Want to get involved? The website is open-source on GitHub, and your help would be appreciated!
This community is the "official" Privacy Guides community on Lemmy, which can be verified here. Other "Privacy Guides" communities on other Lemmy servers are not moderated by this team or associated with the website.
Moderation Rules:
- We prefer posting about open-source software whenever possible.
- This is not the place for self-promotion if you are not listed on privacyguides.org. If you want to be listed, make a suggestion on our forum first.
- No soliciting engagement: Don't ask for upvotes, follows, etc.

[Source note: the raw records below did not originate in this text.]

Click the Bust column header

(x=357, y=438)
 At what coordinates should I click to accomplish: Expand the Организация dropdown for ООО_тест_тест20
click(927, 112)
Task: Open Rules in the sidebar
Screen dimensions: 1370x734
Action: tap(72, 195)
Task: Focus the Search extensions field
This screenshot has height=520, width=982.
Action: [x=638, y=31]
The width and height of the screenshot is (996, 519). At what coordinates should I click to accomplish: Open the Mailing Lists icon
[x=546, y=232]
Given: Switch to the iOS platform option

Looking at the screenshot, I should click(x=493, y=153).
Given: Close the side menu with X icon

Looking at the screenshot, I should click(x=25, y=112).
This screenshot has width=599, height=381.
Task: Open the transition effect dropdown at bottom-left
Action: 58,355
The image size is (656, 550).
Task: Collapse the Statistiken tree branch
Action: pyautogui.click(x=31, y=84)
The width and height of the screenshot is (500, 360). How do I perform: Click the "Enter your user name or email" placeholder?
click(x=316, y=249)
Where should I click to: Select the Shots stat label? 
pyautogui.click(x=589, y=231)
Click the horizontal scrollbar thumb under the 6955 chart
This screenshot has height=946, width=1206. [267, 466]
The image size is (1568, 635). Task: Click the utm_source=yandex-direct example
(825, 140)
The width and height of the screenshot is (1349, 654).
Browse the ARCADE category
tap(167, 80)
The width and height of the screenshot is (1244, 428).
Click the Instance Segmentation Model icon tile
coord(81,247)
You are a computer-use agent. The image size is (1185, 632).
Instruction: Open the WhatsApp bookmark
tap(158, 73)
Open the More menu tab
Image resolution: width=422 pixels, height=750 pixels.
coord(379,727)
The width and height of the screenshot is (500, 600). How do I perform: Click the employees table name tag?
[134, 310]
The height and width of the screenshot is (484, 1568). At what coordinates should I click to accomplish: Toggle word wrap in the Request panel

- Surveys, Fundraising, and Petitions must be pre-approved by the mod team.
- Be civil, no violence, hate speech. Assume people here are posting in good faith.
- Don't repost topics which have already been covered here.
- News posts must be related to privacy and security, and your post title must match the article headline exactly. Do not editorialize titles, you can post your opinions in the post body or a comment.
- Memes/images/video posts that could be summarized as text explanations should not be posted. Infographics and conference talks from reputable sources are acceptable.
- No help vampires: This is not a tech support subreddit, don't abuse our community's willingness to help. Questions related to privacy, security or privacy/security related software and their configurations are acceptable.
- No misinformation: Extraordinary claims must be matched with evidence.
- Do not post about VPNs or cryptocurrencies which are not listed on privacyguides.org. See Rule 2 for info on adding new recommendations to the website.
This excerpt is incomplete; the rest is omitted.